Намокшая одежда выскальзывала из рук, растягивалась, как резина,
коробилась, как жесть, и нож был туп, не резал нитку.
- Оставь сапоги... Сюда свети.
Мы разорвали, разрезали одежду, узлом сложили под голову Николая и
снова стали закидывать его землей.
Сейчас, сейчас, еще немного, и все будет в порядке, земля высосет
молнию, высосет, выпьет, вберет в себя вместе с дождевою водой.
- Надо железо приложить!
- Какое железо? Где оно? Засыпать полагается.
- Дядь, дядь, ружье, оно железное.
Я поднял ружье, грязное и мокрое, разрядил. В замках его влажно
заскрипела земля. Положил стволами на грудь Николая и стал водить по груди,
по лицу.
- Хорошо, хорошо, сейчас оживет, - говорил Генка. - Оживает, оживает...

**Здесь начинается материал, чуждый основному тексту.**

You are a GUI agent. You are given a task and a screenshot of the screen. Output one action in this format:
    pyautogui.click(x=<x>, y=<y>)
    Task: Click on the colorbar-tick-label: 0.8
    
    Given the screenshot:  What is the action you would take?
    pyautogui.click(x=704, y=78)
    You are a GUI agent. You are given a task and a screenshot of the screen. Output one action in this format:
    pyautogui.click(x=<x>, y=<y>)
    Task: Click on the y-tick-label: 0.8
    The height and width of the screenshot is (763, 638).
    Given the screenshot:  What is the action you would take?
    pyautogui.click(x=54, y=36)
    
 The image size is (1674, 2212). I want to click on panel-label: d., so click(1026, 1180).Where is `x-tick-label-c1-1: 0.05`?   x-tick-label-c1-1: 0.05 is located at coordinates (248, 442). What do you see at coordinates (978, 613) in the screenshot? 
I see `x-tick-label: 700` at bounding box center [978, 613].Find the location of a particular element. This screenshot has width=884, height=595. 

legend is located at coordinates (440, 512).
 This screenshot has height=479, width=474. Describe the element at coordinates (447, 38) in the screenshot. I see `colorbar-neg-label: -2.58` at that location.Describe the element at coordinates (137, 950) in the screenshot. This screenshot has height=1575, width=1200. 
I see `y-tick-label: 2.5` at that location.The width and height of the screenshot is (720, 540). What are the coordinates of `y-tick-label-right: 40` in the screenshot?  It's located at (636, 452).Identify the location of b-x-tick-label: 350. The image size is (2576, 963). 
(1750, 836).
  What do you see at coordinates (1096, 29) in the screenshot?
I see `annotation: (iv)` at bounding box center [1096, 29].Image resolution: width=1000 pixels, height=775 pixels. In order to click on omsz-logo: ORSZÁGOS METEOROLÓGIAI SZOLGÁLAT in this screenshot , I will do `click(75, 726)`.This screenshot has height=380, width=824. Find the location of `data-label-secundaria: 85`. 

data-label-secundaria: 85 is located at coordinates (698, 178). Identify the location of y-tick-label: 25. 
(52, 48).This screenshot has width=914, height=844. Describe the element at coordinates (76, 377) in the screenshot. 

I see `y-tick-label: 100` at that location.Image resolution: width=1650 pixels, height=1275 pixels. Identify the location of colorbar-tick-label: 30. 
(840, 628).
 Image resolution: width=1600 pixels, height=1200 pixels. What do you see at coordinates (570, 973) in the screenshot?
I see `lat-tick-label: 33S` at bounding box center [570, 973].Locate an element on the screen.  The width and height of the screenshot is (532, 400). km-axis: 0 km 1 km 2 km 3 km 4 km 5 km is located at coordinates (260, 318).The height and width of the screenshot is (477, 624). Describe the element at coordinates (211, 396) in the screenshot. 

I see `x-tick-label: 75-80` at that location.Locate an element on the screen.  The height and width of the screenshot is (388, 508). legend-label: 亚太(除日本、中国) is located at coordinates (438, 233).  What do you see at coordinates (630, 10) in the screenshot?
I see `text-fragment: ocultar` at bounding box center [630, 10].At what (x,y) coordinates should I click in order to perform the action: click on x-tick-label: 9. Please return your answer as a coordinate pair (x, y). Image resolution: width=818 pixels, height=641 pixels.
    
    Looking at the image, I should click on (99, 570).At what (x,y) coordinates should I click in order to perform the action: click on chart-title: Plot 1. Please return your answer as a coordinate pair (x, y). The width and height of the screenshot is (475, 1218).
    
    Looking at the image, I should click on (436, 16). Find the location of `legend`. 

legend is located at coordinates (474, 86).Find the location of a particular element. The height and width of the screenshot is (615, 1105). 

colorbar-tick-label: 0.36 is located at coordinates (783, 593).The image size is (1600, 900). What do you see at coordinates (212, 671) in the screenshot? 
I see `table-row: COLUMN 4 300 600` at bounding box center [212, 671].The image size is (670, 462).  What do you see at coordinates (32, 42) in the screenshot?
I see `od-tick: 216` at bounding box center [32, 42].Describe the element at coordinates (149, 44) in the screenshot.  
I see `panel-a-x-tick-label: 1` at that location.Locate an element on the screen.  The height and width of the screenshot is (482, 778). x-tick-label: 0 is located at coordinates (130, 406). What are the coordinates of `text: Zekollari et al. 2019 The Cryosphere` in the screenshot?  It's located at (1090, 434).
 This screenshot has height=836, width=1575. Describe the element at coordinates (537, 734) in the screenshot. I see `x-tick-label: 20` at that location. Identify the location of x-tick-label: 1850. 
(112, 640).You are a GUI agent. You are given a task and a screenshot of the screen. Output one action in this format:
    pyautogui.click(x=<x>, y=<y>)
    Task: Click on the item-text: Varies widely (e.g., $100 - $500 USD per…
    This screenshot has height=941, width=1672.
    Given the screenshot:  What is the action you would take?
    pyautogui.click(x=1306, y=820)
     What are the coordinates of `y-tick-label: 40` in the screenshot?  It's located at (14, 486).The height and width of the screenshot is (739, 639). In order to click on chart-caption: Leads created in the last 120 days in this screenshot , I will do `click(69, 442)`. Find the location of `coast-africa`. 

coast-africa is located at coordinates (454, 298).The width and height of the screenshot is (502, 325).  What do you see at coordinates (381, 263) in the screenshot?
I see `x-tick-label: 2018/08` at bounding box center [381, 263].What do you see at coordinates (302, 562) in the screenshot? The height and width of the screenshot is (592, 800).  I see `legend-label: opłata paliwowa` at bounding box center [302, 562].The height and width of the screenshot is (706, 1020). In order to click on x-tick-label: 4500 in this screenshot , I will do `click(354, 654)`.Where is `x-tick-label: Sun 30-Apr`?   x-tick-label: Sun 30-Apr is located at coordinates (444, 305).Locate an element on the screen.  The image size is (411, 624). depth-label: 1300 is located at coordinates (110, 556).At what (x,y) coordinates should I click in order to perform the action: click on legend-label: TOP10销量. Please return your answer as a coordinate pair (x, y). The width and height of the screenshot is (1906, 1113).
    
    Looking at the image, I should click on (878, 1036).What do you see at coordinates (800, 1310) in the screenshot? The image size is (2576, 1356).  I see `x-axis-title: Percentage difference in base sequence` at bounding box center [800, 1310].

- Поздно, - сказал Грошев. - Беги, сынок, в деревню. Зови мужиков.
- Води, дядь, води, он оживет, вот увидите...
- Беги, Ген, в деревню.
- Да еще не поздно. Води ружьем, дядь.
Голос Генкин дрожал, он хватал меня за локоть, подталкивал, торопил.
Видно, в голове его не укладывалось то, что в моей уже уложилось. Я бросил
ружье.
- Дядь, дядь, надо что-то придумать. Придумай, дядь! Ну, скорее!
- Надо искусственное дыхание, - сказал я.
- Какое дыхание! - раздраженно вдруг крикнул Грошев. - Засыпать
полагается! - И тут же обмяк. - Ну, делай, делай дыхание-то.
- Да я и сам не знаю, как его делать.